═══ Provided records ═══
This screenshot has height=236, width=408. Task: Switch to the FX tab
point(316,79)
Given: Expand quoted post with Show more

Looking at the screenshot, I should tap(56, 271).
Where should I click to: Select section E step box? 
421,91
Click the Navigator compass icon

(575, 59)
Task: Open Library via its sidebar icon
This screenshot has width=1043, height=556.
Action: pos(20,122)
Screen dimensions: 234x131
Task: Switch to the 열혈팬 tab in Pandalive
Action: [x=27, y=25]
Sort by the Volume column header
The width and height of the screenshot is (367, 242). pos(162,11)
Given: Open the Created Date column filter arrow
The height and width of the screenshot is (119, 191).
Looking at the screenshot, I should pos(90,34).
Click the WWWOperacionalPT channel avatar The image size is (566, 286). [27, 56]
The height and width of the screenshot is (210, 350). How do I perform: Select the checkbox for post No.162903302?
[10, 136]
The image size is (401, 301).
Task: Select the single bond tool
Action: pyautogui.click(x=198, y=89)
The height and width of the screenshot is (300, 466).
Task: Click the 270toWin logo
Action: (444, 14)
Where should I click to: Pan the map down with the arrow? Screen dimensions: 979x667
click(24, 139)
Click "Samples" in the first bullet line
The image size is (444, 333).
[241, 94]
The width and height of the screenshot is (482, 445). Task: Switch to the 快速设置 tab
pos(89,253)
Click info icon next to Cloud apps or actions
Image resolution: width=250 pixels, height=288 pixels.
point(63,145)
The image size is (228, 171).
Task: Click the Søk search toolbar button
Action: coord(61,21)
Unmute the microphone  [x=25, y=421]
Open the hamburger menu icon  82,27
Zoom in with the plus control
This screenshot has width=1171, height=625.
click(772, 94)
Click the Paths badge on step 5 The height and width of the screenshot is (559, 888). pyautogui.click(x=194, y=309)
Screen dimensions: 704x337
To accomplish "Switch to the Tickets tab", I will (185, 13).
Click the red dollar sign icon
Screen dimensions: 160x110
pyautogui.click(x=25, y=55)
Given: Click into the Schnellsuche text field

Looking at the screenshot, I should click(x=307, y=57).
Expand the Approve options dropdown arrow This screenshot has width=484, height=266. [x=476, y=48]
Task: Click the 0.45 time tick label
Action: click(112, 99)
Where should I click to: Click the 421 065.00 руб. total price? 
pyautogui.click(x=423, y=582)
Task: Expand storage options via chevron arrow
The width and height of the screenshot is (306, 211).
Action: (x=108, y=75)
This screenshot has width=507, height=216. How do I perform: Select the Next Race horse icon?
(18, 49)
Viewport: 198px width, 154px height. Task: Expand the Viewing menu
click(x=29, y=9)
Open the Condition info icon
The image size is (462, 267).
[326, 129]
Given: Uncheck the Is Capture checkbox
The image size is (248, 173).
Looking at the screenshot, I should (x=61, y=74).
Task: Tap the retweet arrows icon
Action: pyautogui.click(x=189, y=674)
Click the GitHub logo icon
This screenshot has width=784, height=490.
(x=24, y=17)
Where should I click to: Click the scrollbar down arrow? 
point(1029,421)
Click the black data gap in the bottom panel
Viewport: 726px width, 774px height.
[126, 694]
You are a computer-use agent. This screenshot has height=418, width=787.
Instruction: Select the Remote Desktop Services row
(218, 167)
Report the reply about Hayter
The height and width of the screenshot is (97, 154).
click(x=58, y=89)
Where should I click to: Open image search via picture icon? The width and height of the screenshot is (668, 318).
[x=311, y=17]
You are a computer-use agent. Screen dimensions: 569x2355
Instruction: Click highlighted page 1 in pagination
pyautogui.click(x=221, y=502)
═══
Which lines of the records above contain the word "agent"? Copy each of them.

You are a computer-use agent. This screenshot has height=418, width=787.
You are a computer-use agent. Screen dimensions: 569x2355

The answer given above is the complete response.